» **RAW DATA**
====

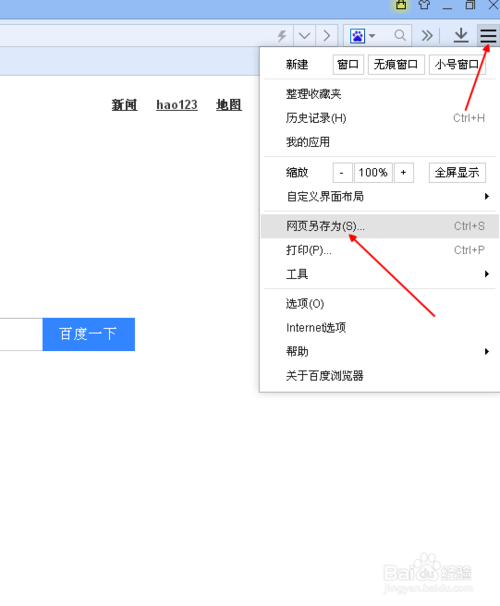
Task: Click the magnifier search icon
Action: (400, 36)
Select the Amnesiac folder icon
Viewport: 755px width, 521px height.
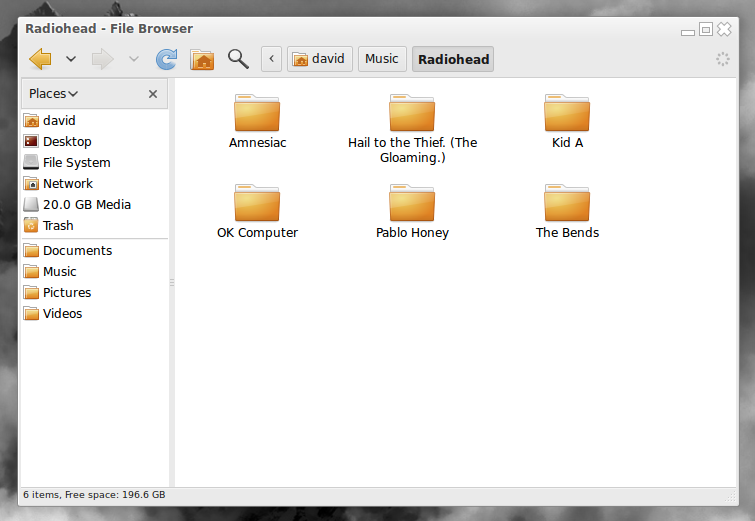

====

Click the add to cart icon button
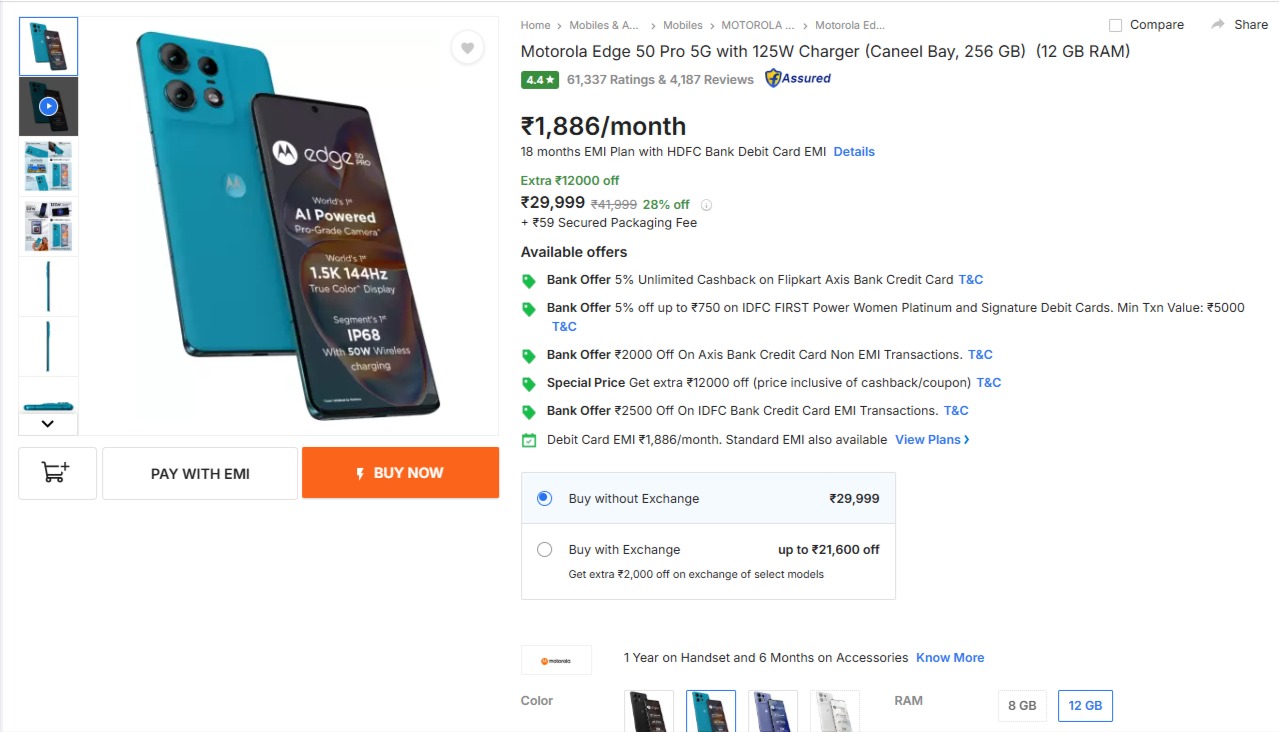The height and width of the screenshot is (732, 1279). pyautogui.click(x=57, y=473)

====

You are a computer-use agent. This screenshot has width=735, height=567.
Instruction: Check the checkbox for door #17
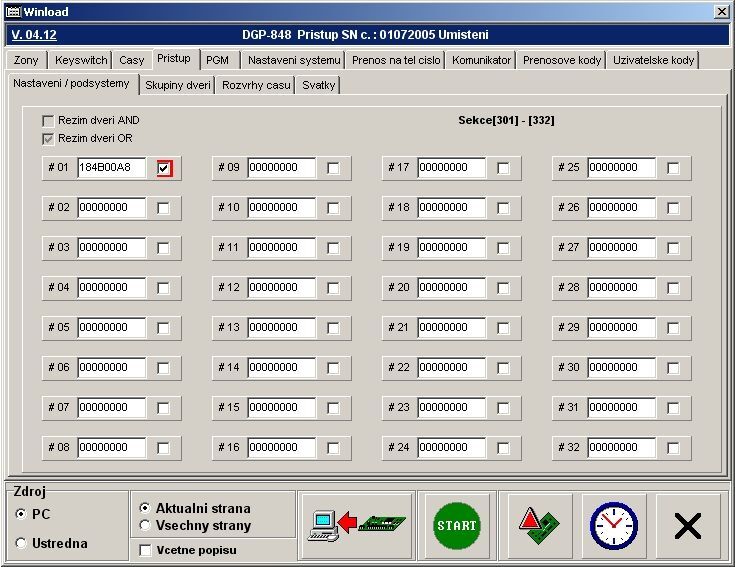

====

» **WHAT IS BEING ASKED**
Copy out the lines above exactly, beginning at the one that contains "Select the Amnesiac folder icon" and ending at the one that contains "Viewport: 755px width, 521px height.".

» **RESPONSE BOX**
Select the Amnesiac folder icon
Viewport: 755px width, 521px height.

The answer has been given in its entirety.